Your challenge will be to identify the culprit. Lauching the Task
Manager and spotting the task that consumes more than 90%
of the CPU time would be a good starting point. Disabling non-
core tasks via msconfig.exe is another, disabling non-MS
services is a third.

Your suggestions do seem valid, although we have virus and malware
scanning software on this machine. The problem seems to be with either
the printer driver itself, or something in the printing subsystem.

We do have one possible culprit, DOS programs. One of them being
Peachtree Accounting for DOS. I think this might be the problem. Since
I do not personally use this PC, I do not know the chain of events
that occur that cause this print malfunction to occur.

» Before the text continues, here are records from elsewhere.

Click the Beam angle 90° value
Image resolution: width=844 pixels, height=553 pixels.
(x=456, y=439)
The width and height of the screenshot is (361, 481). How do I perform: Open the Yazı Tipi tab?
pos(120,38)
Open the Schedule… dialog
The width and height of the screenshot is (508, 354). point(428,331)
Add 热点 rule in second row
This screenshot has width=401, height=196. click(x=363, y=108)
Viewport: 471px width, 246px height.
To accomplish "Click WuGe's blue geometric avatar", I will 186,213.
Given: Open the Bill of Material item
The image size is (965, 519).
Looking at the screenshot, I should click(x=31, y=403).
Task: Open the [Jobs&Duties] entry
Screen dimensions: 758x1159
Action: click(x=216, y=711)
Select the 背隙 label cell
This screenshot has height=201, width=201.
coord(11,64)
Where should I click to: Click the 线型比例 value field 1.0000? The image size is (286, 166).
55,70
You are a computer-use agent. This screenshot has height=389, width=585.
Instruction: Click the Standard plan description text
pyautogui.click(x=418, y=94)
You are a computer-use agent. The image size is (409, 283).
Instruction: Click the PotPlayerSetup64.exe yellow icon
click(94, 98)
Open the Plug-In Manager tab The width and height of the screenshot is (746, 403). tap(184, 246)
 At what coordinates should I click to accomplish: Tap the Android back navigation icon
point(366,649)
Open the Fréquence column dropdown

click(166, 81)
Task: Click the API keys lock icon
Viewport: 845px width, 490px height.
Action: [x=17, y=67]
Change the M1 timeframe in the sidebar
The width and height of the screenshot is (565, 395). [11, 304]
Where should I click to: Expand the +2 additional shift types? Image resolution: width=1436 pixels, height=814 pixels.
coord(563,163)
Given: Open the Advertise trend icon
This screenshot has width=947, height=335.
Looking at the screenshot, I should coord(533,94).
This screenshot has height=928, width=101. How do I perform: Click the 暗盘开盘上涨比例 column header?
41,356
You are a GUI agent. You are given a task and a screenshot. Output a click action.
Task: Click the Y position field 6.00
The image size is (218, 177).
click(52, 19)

I have taken
this issue up in Peachtree Accounting Forums.

Nevertheless, this print issue is annoying. The best solution at this
point (besides deleting the printer driver, reinstalling it, resharing
it) is to reboot the PC.

Mike
 
D

Dennis C. Jr., Virginia Beach, VA

Pegasus, thanks for your feedback! Much appreciated!

We have had a couple of instances in which the support technician was
fortunate enough to gain access to the computer, delete those spooled job and
find the system recovers nearly 100% (back to normal).

Of the possible other culprits suggested I look for, we have:

Symantec Antivirus 10
No or very little/almost no reported or detected malware
No virus scanner (except Symantec)
No third-party firewall (on desktops)
No or rare use of CD burning applications
and...
File cataloging; what's that?!?

So it seems indications towards the print spooling subsystem(s) remain the
most likely cause. However, many of our systems do employ full disk data
encryption and we feel certain they are more likely to have errors (resulting
in BSoD) with the encryption than without.